● Task item:
The answer must consist of every record below, transcribed exactly.

___ Material provided ___

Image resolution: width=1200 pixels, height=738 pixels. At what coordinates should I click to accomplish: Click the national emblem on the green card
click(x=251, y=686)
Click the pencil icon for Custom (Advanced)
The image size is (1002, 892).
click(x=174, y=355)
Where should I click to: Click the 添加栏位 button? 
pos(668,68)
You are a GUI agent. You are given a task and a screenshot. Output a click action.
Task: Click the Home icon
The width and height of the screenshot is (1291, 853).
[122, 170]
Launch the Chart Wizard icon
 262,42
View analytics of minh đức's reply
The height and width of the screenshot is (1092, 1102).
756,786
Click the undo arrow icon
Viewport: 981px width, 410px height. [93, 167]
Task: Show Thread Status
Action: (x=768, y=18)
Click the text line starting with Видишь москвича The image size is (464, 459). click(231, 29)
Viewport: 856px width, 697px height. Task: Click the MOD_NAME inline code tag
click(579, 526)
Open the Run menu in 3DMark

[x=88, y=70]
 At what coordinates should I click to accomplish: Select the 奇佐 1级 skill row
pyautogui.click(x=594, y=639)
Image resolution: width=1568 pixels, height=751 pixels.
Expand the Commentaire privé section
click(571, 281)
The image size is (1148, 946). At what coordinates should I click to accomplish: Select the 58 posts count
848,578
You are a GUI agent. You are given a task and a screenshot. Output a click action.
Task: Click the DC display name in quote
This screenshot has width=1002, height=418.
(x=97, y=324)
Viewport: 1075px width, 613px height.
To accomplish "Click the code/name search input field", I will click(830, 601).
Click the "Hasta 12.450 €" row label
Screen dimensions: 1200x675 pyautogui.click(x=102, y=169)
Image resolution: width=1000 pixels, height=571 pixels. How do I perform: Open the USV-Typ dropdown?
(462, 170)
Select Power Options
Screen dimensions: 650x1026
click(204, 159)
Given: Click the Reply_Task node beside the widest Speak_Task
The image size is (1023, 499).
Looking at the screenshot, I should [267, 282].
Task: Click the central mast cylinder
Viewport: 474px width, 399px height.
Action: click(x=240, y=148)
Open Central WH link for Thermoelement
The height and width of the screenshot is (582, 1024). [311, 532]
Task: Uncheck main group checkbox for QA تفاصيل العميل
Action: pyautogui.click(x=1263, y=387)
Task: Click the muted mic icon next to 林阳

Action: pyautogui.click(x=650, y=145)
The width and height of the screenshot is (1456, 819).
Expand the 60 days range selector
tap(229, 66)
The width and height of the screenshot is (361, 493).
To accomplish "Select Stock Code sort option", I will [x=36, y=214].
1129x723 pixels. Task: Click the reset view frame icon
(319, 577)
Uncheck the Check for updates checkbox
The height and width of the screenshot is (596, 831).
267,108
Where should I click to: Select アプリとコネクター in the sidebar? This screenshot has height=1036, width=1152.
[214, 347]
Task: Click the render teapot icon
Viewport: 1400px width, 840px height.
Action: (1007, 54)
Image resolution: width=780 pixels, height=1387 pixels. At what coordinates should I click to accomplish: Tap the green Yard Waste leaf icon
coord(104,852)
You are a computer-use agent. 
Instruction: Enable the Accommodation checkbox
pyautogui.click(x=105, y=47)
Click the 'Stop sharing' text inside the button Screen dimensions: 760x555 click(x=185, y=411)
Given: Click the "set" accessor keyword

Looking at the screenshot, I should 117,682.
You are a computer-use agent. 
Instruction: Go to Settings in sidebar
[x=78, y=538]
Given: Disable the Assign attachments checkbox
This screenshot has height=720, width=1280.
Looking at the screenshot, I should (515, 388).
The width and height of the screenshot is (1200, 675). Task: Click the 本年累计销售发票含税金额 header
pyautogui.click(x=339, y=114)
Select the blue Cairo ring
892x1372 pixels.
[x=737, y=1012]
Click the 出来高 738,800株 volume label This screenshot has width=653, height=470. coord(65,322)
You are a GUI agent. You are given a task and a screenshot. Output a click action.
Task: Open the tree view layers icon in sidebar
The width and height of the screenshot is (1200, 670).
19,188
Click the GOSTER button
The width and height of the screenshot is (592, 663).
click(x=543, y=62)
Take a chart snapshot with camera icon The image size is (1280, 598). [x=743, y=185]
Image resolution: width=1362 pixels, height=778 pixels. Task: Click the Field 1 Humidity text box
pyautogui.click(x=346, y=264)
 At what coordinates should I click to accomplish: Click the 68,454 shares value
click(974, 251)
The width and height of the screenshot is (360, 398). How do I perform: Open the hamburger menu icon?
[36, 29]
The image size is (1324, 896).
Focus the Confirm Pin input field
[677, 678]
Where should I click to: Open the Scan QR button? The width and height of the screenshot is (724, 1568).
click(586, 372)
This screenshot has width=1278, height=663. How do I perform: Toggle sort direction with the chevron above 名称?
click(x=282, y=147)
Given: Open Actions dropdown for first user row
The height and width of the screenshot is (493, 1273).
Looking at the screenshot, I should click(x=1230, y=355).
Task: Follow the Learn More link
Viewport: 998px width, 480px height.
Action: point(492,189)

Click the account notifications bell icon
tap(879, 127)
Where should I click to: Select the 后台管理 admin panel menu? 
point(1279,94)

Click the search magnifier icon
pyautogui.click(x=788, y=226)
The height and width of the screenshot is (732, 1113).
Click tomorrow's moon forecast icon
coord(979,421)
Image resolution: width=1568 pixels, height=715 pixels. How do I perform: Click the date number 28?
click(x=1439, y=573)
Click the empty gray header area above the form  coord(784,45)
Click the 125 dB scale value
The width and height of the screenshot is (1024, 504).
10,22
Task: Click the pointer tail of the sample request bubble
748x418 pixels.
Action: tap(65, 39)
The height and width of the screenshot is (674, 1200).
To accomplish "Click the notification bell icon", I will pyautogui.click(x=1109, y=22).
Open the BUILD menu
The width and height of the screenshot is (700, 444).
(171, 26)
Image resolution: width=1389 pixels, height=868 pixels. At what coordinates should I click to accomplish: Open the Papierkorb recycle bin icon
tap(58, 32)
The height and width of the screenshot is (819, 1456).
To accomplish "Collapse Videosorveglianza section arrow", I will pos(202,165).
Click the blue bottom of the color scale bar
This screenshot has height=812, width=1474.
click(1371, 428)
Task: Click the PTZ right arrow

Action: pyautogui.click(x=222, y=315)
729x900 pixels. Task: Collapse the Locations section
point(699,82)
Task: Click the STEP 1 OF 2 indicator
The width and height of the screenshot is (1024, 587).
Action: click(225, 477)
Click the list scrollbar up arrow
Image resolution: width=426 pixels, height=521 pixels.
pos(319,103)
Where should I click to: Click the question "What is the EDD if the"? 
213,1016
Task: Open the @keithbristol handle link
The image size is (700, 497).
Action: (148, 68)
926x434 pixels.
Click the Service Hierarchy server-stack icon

___

● Answer space:
Image resolution: width=1200 pixels, height=738 pixels. At what coordinates should I click to accomplish: Click the national emblem on the green card
click(x=251, y=686)
Click the pencil icon for Custom (Advanced)
The image size is (1002, 892).
click(x=174, y=355)
Where should I click to: Click the 添加栏位 button? 
pos(668,68)
You are a GUI agent. You are given a task and a screenshot. Output a click action.
Task: Click the Home icon
The width and height of the screenshot is (1291, 853).
[122, 170]
Launch the Chart Wizard icon
 262,42
View analytics of minh đức's reply
The height and width of the screenshot is (1092, 1102).
756,786
Click the undo arrow icon
Viewport: 981px width, 410px height. [93, 167]
Task: Show Thread Status
Action: (x=768, y=18)
Click the text line starting with Видишь москвича The image size is (464, 459). click(231, 29)
Viewport: 856px width, 697px height. Task: Click the MOD_NAME inline code tag
click(579, 526)
Open the Run menu in 3DMark

[x=88, y=70]
 At what coordinates should I click to accomplish: Select the 奇佐 1级 skill row
pyautogui.click(x=594, y=639)
Image resolution: width=1568 pixels, height=751 pixels.
Expand the Commentaire privé section
click(571, 281)
The image size is (1148, 946). At what coordinates should I click to accomplish: Select the 58 posts count
848,578
You are a GUI agent. You are given a task and a screenshot. Output a click action.
Task: Click the DC display name in quote
This screenshot has width=1002, height=418.
(x=97, y=324)
Viewport: 1075px width, 613px height.
To accomplish "Click the code/name search input field", I will click(830, 601).
Click the "Hasta 12.450 €" row label
Screen dimensions: 1200x675 pyautogui.click(x=102, y=169)
Image resolution: width=1000 pixels, height=571 pixels. How do I perform: Open the USV-Typ dropdown?
(462, 170)
Select Power Options
Screen dimensions: 650x1026
click(204, 159)
Given: Click the Reply_Task node beside the widest Speak_Task
The image size is (1023, 499).
Looking at the screenshot, I should [267, 282].
Task: Click the central mast cylinder
Viewport: 474px width, 399px height.
Action: click(x=240, y=148)
Open Central WH link for Thermoelement
The height and width of the screenshot is (582, 1024). [311, 532]
Task: Uncheck main group checkbox for QA تفاصيل العميل
Action: pyautogui.click(x=1263, y=387)
Task: Click the muted mic icon next to 林阳

Action: pyautogui.click(x=650, y=145)
The width and height of the screenshot is (1456, 819).
Expand the 60 days range selector
tap(229, 66)
The width and height of the screenshot is (361, 493).
To accomplish "Select Stock Code sort option", I will [x=36, y=214].
1129x723 pixels. Task: Click the reset view frame icon
(319, 577)
Uncheck the Check for updates checkbox
The height and width of the screenshot is (596, 831).
267,108
Where should I click to: Select アプリとコネクター in the sidebar? This screenshot has height=1036, width=1152.
[214, 347]
Task: Click the render teapot icon
Viewport: 1400px width, 840px height.
Action: (1007, 54)
Image resolution: width=780 pixels, height=1387 pixels. At what coordinates should I click to accomplish: Tap the green Yard Waste leaf icon
coord(104,852)
You are a computer-use agent. 
Instruction: Enable the Accommodation checkbox
pyautogui.click(x=105, y=47)
Click the 'Stop sharing' text inside the button Screen dimensions: 760x555 click(x=185, y=411)
Given: Click the "set" accessor keyword

Looking at the screenshot, I should 117,682.
You are a computer-use agent. 
Instruction: Go to Settings in sidebar
[x=78, y=538]
Given: Disable the Assign attachments checkbox
This screenshot has height=720, width=1280.
Looking at the screenshot, I should (515, 388).
The width and height of the screenshot is (1200, 675). Task: Click the 本年累计销售发票含税金额 header
pyautogui.click(x=339, y=114)
Select the blue Cairo ring
892x1372 pixels.
[x=737, y=1012]
Click the 出来高 738,800株 volume label This screenshot has width=653, height=470. coord(65,322)
You are a GUI agent. You are given a task and a screenshot. Output a click action.
Task: Open the tree view layers icon in sidebar
The width and height of the screenshot is (1200, 670).
19,188
Click the GOSTER button
The width and height of the screenshot is (592, 663).
click(x=543, y=62)
Take a chart snapshot with camera icon The image size is (1280, 598). [x=743, y=185]
Image resolution: width=1362 pixels, height=778 pixels. Task: Click the Field 1 Humidity text box
pyautogui.click(x=346, y=264)
 At what coordinates should I click to accomplish: Click the 68,454 shares value
click(974, 251)
The width and height of the screenshot is (360, 398). How do I perform: Open the hamburger menu icon?
[36, 29]
The image size is (1324, 896).
Focus the Confirm Pin input field
[677, 678]
Where should I click to: Open the Scan QR button? The width and height of the screenshot is (724, 1568).
click(586, 372)
This screenshot has width=1278, height=663. How do I perform: Toggle sort direction with the chevron above 名称?
click(x=282, y=147)
Given: Open Actions dropdown for first user row
The height and width of the screenshot is (493, 1273).
Looking at the screenshot, I should click(x=1230, y=355).
Task: Follow the Learn More link
Viewport: 998px width, 480px height.
Action: point(492,189)

Click the account notifications bell icon
tap(879, 127)
Where should I click to: Select the 后台管理 admin panel menu? 
point(1279,94)

Click the search magnifier icon
pyautogui.click(x=788, y=226)
The height and width of the screenshot is (732, 1113).
Click tomorrow's moon forecast icon
coord(979,421)
Image resolution: width=1568 pixels, height=715 pixels. How do I perform: Click the date number 28?
click(x=1439, y=573)
Click the empty gray header area above the form  coord(784,45)
Click the 125 dB scale value
The width and height of the screenshot is (1024, 504).
10,22
Task: Click the pointer tail of the sample request bubble
748x418 pixels.
Action: tap(65, 39)
The height and width of the screenshot is (674, 1200).
To accomplish "Click the notification bell icon", I will pyautogui.click(x=1109, y=22).
Open the BUILD menu
The width and height of the screenshot is (700, 444).
(171, 26)
Image resolution: width=1389 pixels, height=868 pixels. At what coordinates should I click to accomplish: Open the Papierkorb recycle bin icon
tap(58, 32)
The height and width of the screenshot is (819, 1456).
To accomplish "Collapse Videosorveglianza section arrow", I will pos(202,165).
Click the blue bottom of the color scale bar
This screenshot has height=812, width=1474.
click(1371, 428)
Task: Click the PTZ right arrow

Action: pyautogui.click(x=222, y=315)
729x900 pixels. Task: Collapse the Locations section
point(699,82)
Task: Click the STEP 1 OF 2 indicator
The width and height of the screenshot is (1024, 587).
Action: click(225, 477)
Click the list scrollbar up arrow
Image resolution: width=426 pixels, height=521 pixels.
pos(319,103)
Where should I click to: Click the question "What is the EDD if the"? 
213,1016
Task: Open the @keithbristol handle link
The image size is (700, 497).
Action: (148, 68)
926x434 pixels.
Click the Service Hierarchy server-stack icon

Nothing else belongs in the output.